Edit Distance DP Table — Building the Solution Bottom-Up — Watch the DP table fill cell by cell. Each cell depends on its top, left, and diagonal neighbors. Green highlights show character matches where no operation is needed.

Algorithm

  1. Create a 2D table dp of size (m+1) × (n+1)
  2. Fill base cases:
    • dp[i][0] = i for all i (delete all characters)
    • dp[0][j] = j for all j (insert all characters)
  3. For each cell dp[i][j] where i ∈ [1, m] and j ∈ [1, n]:
    • If word1[i-1] == word2[j-1]: dp[i][j] = dp[i-1][j-1]
    • Else: dp[i][j] = 1 + min(dp[i-1][j-1], dp[i][j-1], dp[i-1][j])
  4. Return dp[m][n]

Code

class Solution {
public:
    int minDistance(string word1, string word2) {
        int m = word1.size(), n = word2.size();
        vector<vector<int>> dp(m + 1, vector<int>(n + 1));

        for (int i = 0; i <= m; i++) dp[i][0] = i;
        for (int j = 0; j <= n; j++) dp[0][j] = j;

        for (int i = 1; i <= m; i++) {
            for (int j = 1; j <= n; j++) {
                if (word1[i - 1] == word2[j - 1]) {
                    dp[i][j] = dp[i - 1][j - 1];
                } else {
                    dp[i][j] = 1 + min({dp[i - 1][j - 1],
                                         dp[i][j - 1],
                                         dp[i - 1][j]});
                }
            }
        }
        return dp[m][n];
    }
};
class Solution:
    def minDistance(self, word1: str, word2: str) -> int:
        m, n = len(word1), len(word2)
        dp = [[0] * (n + 1) for _ in range(m + 1)]

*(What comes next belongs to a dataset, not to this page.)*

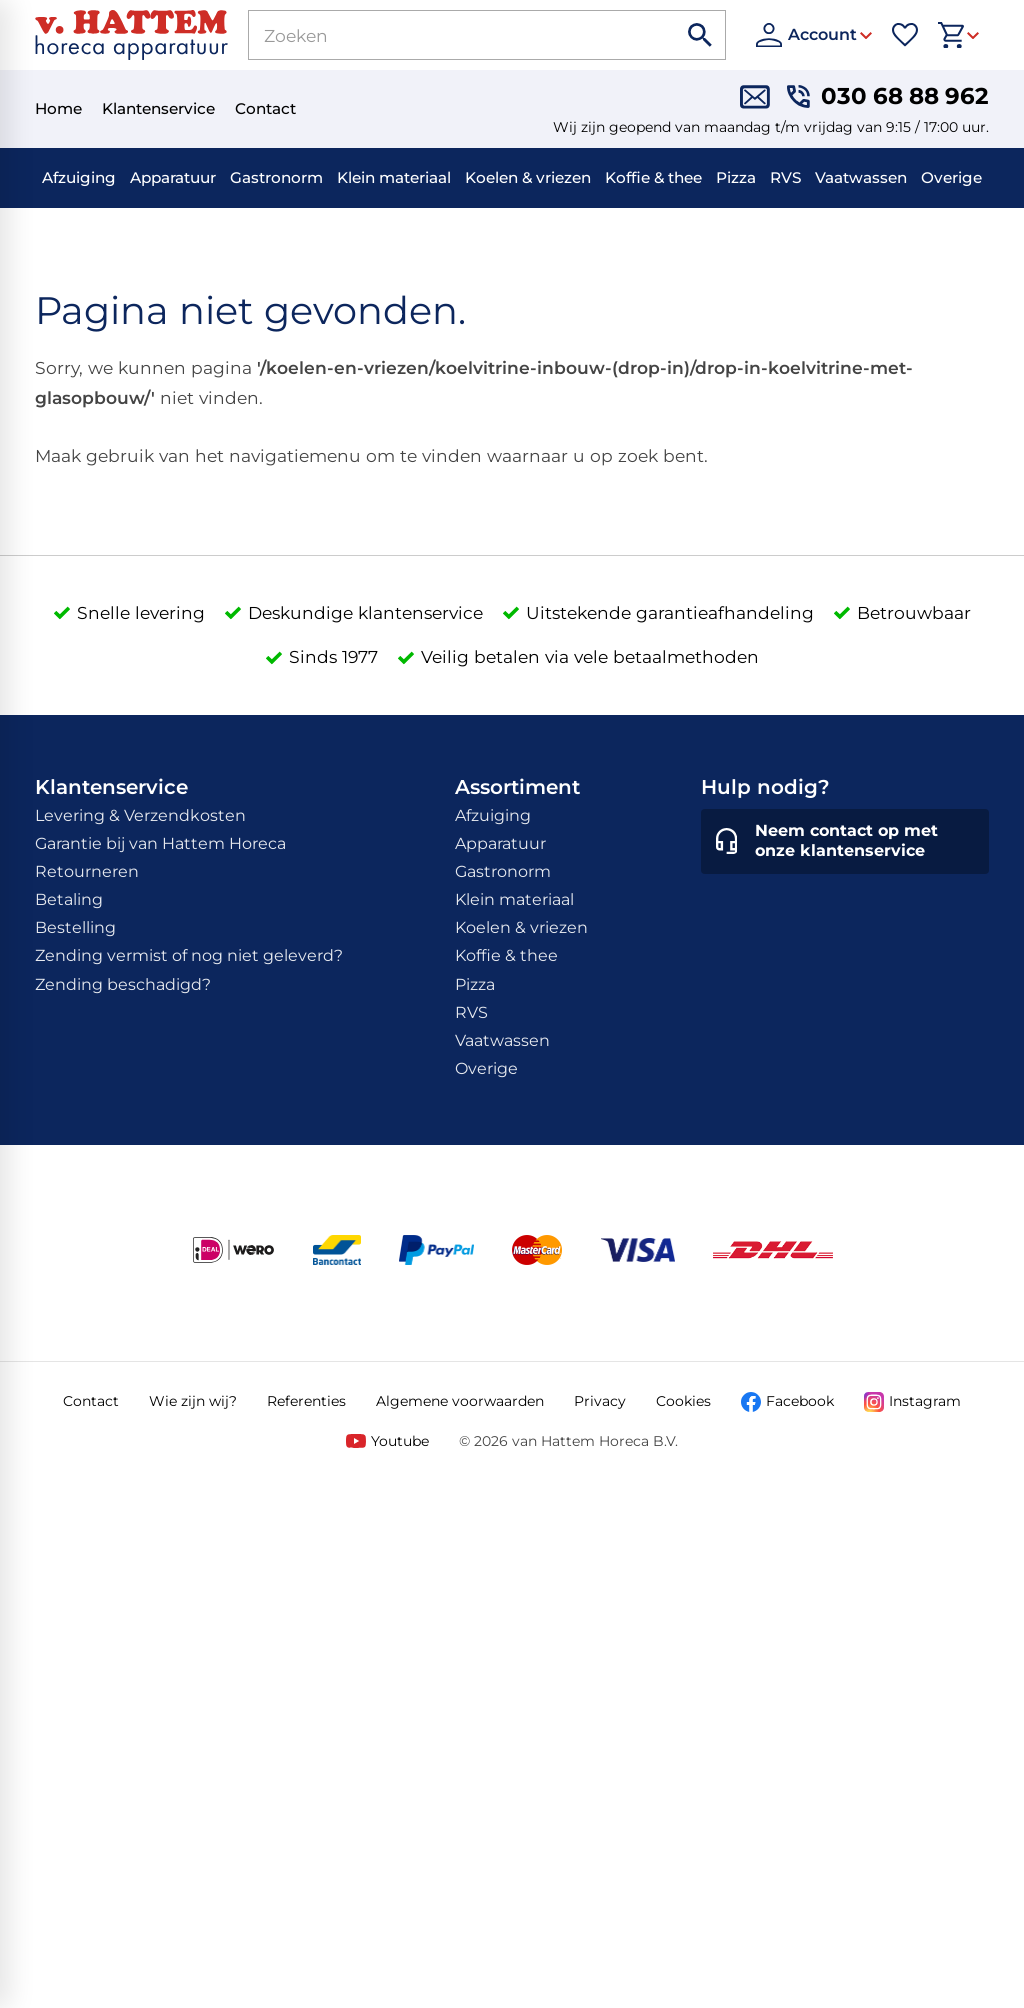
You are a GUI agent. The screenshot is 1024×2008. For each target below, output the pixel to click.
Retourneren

        for i in range(m + 1):
            dp[i][0] = i
        for j in range(n + 1):
            dp[0][j] = j

        for i in range(1, m + 1):
            for j in range(1, n + 1):
                if word1[i - 1] == word2[j - 1]:
                    dp[i][j] = dp[i - 1][j - 1]
                else:
                    dp[i][j] = 1 + min(
                        dp[i - 1][j - 1],
                        dp[i][j - 1],
                        dp[i - 1][j]
                    )

        return dp[m][n]
class Solution {
    public int minDistance(String word1, String word2) {
        int m = word1.length(), n = word2.length();
        int[][] dp = new int[m + 1][n + 1];

        for (int i = 0; i <= m; i++) dp[i][0] = i;
        for (int j = 0; j <= n; j++) dp[0][j] = j;

        for (int i = 1; i <= m; i++) {
            for (int j = 1; j <= n; j++) {
                if (word1.charAt(i - 1) == word2.charAt(j - 1)) {
                    dp[i][j] = dp[i - 1][j - 1];
                } else {
                    dp[i][j] = 1 + Math.min(
                        dp[i - 1][j - 1],
                        Math.min(dp[i][j - 1], dp[i - 1][j])
                    );
                }
            }
        }
        return dp[m][n];
    }
}

Complexity Analysis

Time Complexity: O(m × n)

We fill a table of (m+1) × (n+1) cells. Each cell requires O(1) work: one character comparison and at most three lookups plus a min operation. Total: O(m × n).

For the given constraints (m, n ≤ 500), this means at most 250,000 operations — extremely fast.

Space Complexity: O(m × n)

We store the full (m+1) × (n+1) table. This can be further optimized to O(n) by observing that each row only depends on the previous row. We can use two 1D arrays (or even one with a saved diagonal value) instead of the full 2D table. However, the 2D version is clearer and sufficient for the given constraints.